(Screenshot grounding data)

Segment Open

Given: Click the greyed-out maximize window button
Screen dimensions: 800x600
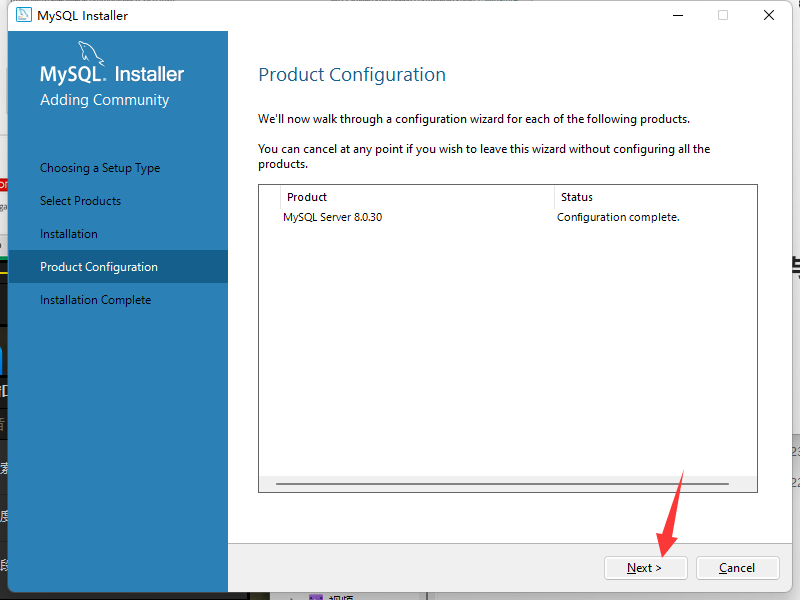Looking at the screenshot, I should point(723,15).
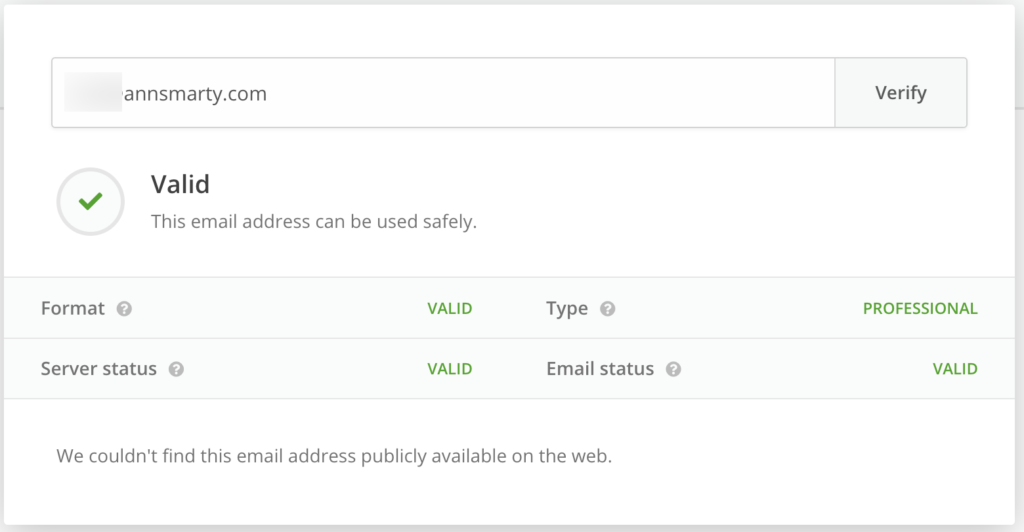Select the Format row label
This screenshot has height=532, width=1024.
pos(72,309)
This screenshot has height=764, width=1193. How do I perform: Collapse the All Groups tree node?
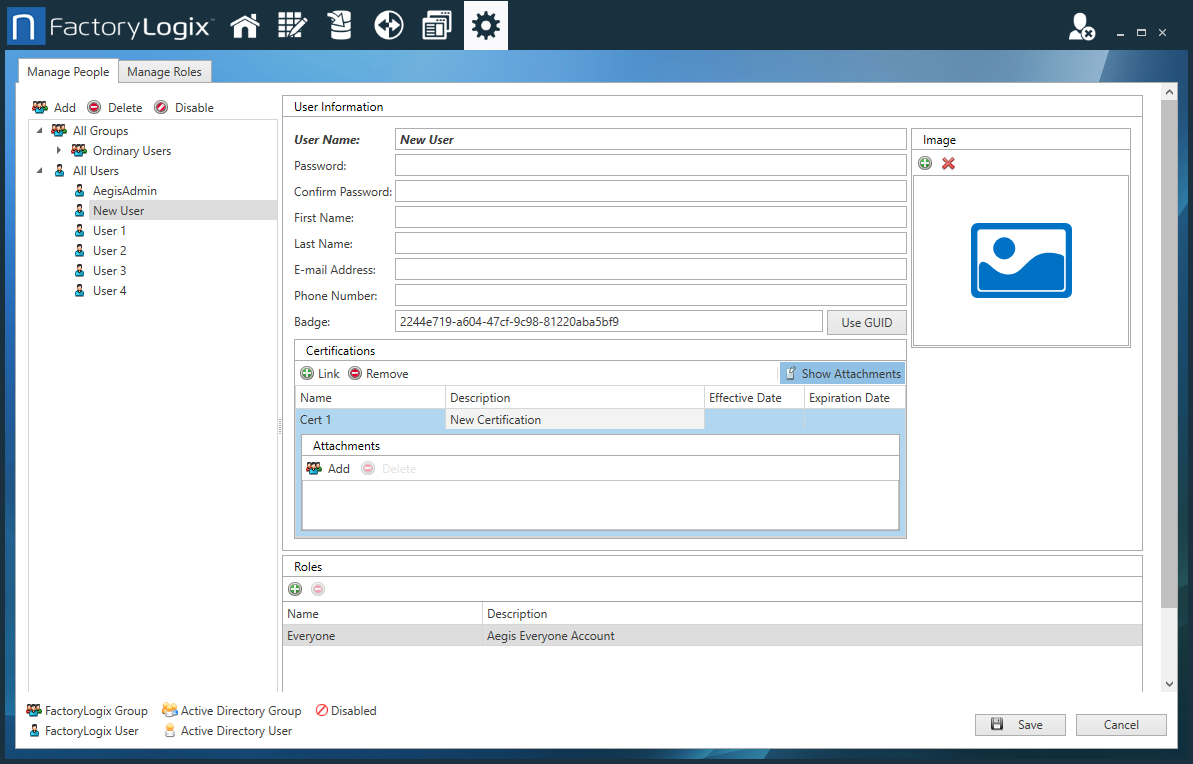pos(41,130)
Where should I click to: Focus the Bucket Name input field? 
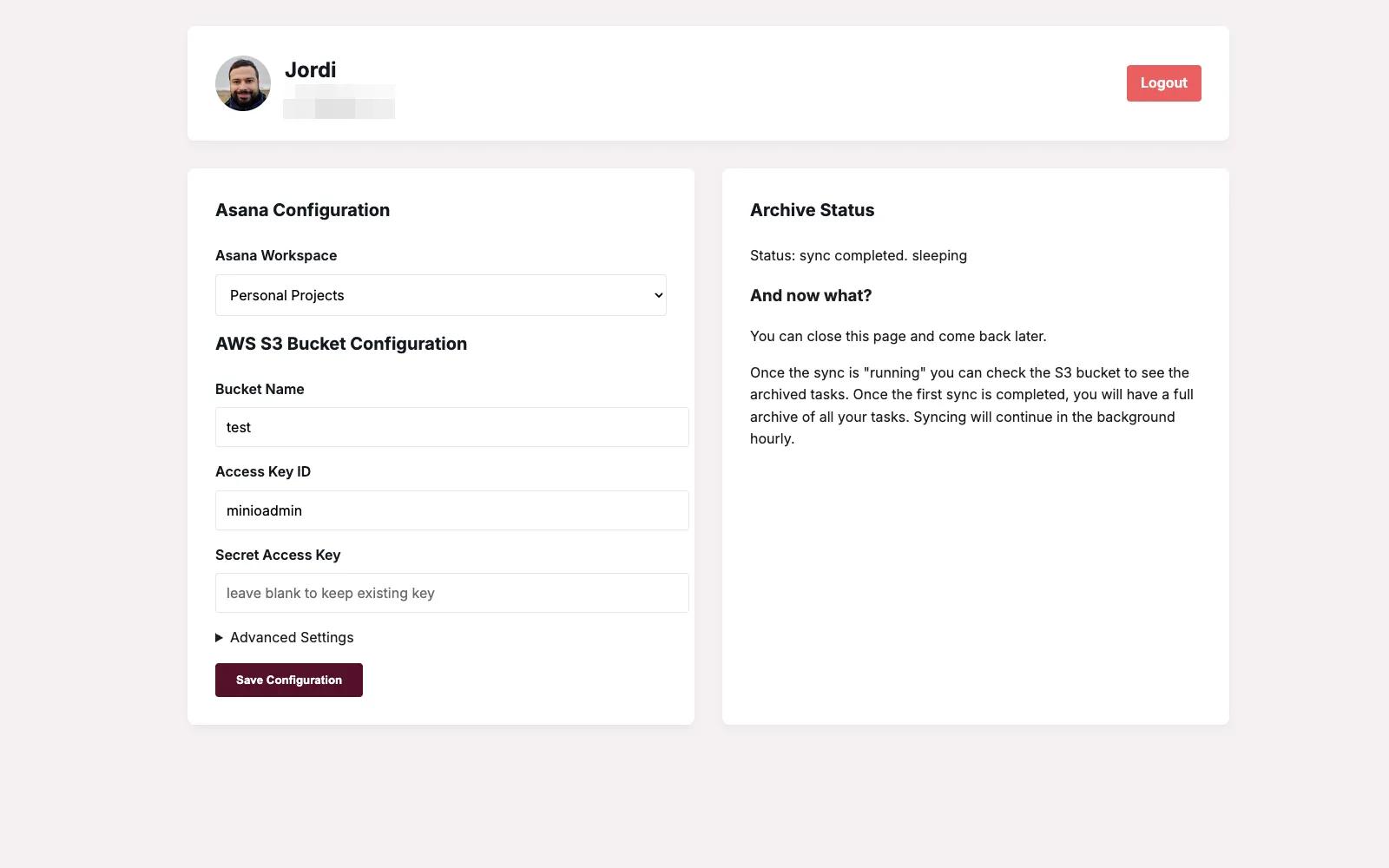(x=451, y=427)
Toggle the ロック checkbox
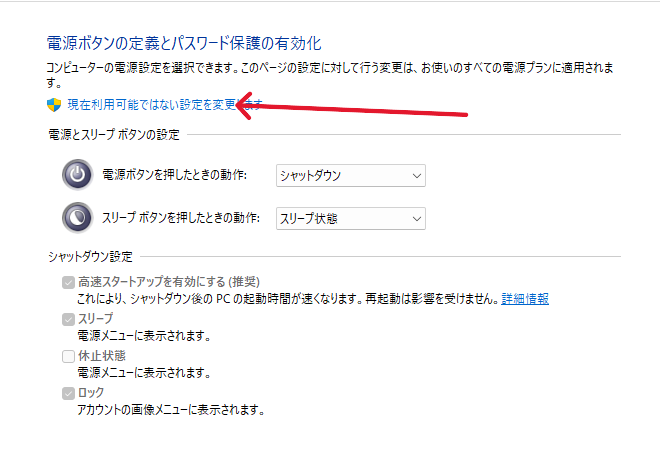 (x=68, y=393)
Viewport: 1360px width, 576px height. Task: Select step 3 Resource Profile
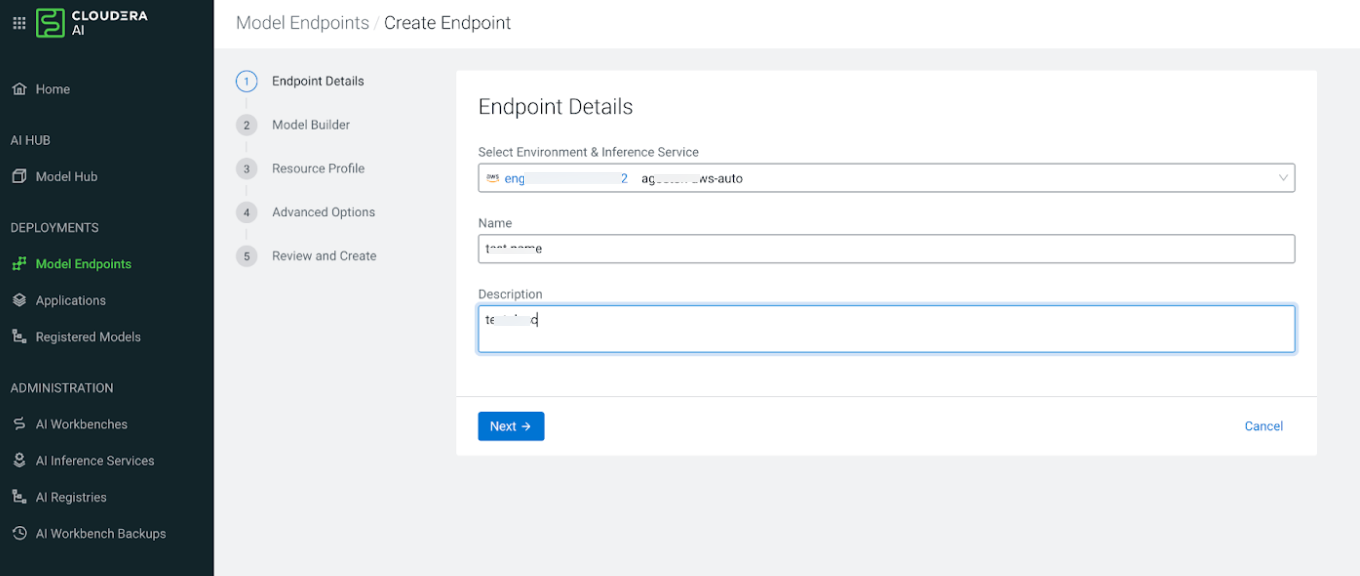coord(317,169)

Segment Closed

[Your task] Leave out all pictures and retype precisely the lines that run from the line containing "This screenshot has height=764, width=1193." to the last line of the records.

[Answer to the exercise]
This screenshot has height=764, width=1193. How do I perform: Collapse the All Groups tree node?
pos(41,130)
Where should I click to: Focus the Bucket Name input field? 
(x=451, y=427)
Toggle the ロック checkbox
 (x=68, y=393)
Viewport: 1360px width, 576px height. Task: Select step 3 Resource Profile
coord(317,169)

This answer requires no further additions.